There it was in the paper again: The Red Cross is declaring an urgent need for blood.
Maybe you saw it and said, yeah, the Red Cross is always saying that.
After 9-11. After Katrina. After the Midwest floods.
The thing is, when you need blood, it’s urgent. It’s never something you can decide to go get tomorrow, not when someone’s in the emergency room or on the operating table right NOW.
This time around, the Red Cross says, it’s because summer vacation is well under way and people don’t think about giving blood — but people being more active means more accidents, and more instances of people needing blood.

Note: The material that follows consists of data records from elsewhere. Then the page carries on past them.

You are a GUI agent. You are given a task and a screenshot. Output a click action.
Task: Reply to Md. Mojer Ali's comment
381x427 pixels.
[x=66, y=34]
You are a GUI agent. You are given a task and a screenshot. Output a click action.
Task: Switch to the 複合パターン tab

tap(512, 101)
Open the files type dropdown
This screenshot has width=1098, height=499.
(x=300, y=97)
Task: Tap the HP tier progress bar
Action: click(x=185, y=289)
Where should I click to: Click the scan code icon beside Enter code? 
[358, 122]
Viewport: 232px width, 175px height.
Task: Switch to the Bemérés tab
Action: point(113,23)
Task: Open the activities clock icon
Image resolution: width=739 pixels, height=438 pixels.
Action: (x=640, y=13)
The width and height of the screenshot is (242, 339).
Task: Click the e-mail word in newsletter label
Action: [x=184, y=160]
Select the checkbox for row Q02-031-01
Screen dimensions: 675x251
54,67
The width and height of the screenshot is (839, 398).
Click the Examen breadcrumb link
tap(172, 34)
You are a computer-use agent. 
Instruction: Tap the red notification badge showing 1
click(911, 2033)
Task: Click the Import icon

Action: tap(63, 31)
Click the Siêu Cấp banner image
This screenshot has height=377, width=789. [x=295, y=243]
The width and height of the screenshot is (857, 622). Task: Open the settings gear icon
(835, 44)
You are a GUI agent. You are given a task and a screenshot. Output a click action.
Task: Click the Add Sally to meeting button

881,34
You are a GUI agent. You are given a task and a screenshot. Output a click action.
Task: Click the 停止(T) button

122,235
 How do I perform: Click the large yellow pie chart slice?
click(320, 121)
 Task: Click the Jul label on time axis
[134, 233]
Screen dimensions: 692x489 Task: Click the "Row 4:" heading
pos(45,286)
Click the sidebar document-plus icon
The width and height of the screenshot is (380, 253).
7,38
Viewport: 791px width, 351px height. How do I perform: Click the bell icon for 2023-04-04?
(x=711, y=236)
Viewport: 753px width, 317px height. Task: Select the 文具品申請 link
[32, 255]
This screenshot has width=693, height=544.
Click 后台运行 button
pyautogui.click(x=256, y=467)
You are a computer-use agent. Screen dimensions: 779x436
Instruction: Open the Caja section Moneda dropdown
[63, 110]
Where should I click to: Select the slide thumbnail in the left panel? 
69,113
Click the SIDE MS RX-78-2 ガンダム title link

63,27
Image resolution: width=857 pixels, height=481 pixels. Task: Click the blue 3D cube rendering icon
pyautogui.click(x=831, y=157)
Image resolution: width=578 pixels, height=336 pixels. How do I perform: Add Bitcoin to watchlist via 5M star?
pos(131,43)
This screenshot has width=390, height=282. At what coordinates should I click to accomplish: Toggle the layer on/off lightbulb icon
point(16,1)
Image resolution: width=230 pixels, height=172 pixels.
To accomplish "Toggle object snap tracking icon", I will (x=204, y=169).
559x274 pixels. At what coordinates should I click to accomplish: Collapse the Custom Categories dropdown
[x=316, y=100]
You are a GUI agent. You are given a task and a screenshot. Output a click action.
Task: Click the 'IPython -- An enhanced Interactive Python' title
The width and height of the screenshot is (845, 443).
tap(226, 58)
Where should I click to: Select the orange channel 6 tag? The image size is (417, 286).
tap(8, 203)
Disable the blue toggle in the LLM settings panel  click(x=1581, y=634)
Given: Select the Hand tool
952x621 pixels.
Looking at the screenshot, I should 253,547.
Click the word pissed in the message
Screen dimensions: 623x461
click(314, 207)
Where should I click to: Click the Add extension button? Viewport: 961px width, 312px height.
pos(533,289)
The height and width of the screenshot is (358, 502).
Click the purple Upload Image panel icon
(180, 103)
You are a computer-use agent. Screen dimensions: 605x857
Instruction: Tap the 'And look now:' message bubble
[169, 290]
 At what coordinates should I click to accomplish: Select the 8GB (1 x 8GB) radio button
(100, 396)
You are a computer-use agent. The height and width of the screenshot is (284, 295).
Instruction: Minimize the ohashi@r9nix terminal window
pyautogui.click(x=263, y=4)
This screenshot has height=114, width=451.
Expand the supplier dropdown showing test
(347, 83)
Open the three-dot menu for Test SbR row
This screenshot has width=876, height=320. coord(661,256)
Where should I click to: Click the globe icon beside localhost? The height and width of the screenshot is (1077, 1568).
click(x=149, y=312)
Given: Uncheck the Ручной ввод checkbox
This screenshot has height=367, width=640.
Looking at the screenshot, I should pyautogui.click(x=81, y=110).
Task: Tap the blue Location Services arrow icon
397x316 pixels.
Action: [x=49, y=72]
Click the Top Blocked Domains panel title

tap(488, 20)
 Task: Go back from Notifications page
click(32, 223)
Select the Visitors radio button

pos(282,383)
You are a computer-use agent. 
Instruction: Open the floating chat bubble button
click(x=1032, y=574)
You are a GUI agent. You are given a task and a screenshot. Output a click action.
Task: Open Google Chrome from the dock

And blood drive promoters and technicians are pushing, hard, for so-called “Universal Donors” with type O blood, whose blood can be given to almost anyone. Such donors are encouraged heartily — pardon the pun — to consider “double red” donations, in which a process called apheresis is used to separate red blood cells from a donated unit of blood, with everything else — blood plasma, white cells, plus some saline solution to make up the lost volume — returned to the donor’s system. Such donors are able to donate twice as many red cells in one trip, but have to wait twice as long before donating again. The Red Cross says, though, red cells are usually what people need when they need blood.
But even a unit of whole blood — the pint bag in which your blood donation is collected — helps.
The Red Cross says about 60 percent of the people in the United States are eligible to give blood, but only a few percent do. “Eligible” means 17 years old or older, weighing at least 110 pounds and in good health — and if it’s been 56 days — eight weeks — since your last donation.